Commissioner of Central Excise, Mangalore v. Kudremukh Iron and Steel Co. Ltd.
2011-04-01
N.KUMAR, RAVI MALIMATH
body2011
DigiLaw.ai
JUDGMENT N. Kumar, J.—The revenue has preferred this appeal challenging the order passed by the Tribunal, holding that when the credit attributable to the inputs used in the exempted product is reversed, then there would not be any need for reversal of 8% of the sale value of the exempted products. 2. The assessee is a manufacture of pig iron. They take Cenvat credit on the inputs used. The pig iron is cleared on payment of duty on the basis of the CT-3 certificates. The revenue proceeded against the assessee and contended that the assessee ought to have reversed 8% of the sale value of the goods involved. Therefore, penalty of Rs. 1,500/- was imposed. An appeal was preferred by the revenue, which came to be rejected. Aggrieved by the same, the revenue preferred an appeal to the Tribunal. The Tribunal relying on the judgment rendered by the Larger Bench in the case of Nicholas Piramal (India) Ltd. vs.

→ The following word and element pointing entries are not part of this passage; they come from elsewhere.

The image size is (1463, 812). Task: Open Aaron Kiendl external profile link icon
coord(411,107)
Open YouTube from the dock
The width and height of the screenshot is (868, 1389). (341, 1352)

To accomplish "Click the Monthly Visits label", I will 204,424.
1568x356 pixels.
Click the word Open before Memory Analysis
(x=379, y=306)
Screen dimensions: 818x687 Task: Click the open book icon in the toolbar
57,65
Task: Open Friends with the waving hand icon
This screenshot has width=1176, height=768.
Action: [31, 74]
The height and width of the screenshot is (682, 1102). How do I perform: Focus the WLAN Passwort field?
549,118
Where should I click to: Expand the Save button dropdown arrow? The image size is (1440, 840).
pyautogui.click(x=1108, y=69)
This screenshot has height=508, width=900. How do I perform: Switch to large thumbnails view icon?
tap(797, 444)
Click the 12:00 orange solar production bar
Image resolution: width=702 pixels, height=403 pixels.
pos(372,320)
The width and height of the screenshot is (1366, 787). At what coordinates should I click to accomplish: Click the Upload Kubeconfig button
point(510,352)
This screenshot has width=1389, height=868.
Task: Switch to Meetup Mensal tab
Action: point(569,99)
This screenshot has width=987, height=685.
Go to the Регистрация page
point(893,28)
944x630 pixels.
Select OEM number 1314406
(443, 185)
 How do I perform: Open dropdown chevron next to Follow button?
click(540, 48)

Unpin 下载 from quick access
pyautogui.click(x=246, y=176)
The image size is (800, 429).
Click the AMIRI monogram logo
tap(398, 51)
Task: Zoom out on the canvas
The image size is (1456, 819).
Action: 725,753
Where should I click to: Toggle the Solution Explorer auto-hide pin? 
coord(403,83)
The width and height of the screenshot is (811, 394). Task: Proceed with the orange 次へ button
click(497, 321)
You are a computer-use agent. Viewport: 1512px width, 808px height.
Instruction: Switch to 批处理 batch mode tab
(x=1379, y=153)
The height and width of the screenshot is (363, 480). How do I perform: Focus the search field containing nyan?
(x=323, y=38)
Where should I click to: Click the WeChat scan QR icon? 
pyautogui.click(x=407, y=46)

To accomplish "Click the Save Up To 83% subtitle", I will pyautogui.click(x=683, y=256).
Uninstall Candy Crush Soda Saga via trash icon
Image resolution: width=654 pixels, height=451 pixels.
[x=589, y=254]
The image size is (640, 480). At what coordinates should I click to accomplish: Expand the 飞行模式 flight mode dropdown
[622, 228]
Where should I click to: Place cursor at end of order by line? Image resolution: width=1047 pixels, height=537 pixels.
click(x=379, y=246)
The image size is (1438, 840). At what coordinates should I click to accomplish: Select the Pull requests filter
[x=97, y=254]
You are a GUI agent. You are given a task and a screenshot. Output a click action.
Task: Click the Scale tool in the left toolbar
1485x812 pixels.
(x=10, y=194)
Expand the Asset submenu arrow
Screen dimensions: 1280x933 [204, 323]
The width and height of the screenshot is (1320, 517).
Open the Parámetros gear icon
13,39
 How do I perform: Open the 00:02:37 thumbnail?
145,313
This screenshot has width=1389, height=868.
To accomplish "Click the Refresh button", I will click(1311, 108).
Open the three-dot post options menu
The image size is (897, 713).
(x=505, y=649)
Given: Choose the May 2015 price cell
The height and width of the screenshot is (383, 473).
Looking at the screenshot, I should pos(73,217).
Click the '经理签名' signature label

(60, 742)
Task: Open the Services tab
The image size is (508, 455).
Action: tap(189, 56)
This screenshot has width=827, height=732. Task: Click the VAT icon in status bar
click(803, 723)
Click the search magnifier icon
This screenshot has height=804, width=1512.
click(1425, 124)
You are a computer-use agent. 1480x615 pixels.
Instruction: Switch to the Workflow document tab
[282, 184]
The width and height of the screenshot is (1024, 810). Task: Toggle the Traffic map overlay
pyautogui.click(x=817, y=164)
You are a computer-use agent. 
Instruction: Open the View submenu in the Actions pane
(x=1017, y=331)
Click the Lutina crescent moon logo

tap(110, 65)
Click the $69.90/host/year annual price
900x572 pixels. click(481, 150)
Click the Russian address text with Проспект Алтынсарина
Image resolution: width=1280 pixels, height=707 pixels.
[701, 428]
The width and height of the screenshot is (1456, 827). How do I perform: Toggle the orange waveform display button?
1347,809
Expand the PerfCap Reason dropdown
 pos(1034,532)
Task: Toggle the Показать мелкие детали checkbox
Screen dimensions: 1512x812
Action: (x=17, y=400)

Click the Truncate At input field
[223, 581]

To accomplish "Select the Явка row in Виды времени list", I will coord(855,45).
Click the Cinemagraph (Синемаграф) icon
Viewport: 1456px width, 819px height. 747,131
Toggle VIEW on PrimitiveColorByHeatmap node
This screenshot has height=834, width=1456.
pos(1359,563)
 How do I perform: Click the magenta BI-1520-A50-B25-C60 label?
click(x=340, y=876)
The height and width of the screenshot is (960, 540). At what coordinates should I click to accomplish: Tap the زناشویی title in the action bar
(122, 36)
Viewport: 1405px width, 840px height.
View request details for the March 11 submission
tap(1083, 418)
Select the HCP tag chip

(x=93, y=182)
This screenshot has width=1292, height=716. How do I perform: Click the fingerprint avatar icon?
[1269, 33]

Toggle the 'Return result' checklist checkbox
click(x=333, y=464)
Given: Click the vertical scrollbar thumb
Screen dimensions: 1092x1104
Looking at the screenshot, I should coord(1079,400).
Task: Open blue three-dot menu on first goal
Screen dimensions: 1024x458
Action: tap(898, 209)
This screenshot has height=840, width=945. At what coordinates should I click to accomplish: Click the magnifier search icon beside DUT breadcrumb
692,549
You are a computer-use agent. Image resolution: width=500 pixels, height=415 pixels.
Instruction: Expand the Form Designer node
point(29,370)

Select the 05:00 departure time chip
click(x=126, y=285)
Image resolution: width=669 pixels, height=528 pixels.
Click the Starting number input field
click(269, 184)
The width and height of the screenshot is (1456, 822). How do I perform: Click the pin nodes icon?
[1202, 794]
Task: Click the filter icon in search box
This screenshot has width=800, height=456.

Commissioner of Central Excise, Thane, 2008 (232) E.L.T. 37 (Tri.-LB) dismissed the appeal upholding the order of the Commissioner (Appeals). Aggrieved by the said order, the present appeal is filed. 3. This appeal was admitted to consider the following substantial questions of law : Whether the assessee was entitled to the benefit of Cestat credit while admittedly the assessee has not maintained the accounts as stipulated under Rule 6 of the Cenvat Credit Rules? 4. In the course of pendency of this appeal, Finance Act, 2010 amended Rule 6 of Cenvat Credit Rules, 2001 and gave retrospective effect from 1st day of July, 2001 to the 28th day of February, 2002 and subsequently, from the 1st day of March, 2002 to the 9th day of September, 2004. Once the cenvat credit taken is reversed, there is no liability to pay excess duty at 8% or penalty, interest as directed by the Assessing Authority. That is, precisely what the authorities have held without this amendment. When once amendment is made to the said rules giving the said benefit and it is expressly made retrospectively, the amendment takes care of this case. 5. In that view of the matter, the substantial questions of law framed in this appeal are answered in favour of the assessee and against the revenue. No merit in this appeal and accordingly, it is dismissed.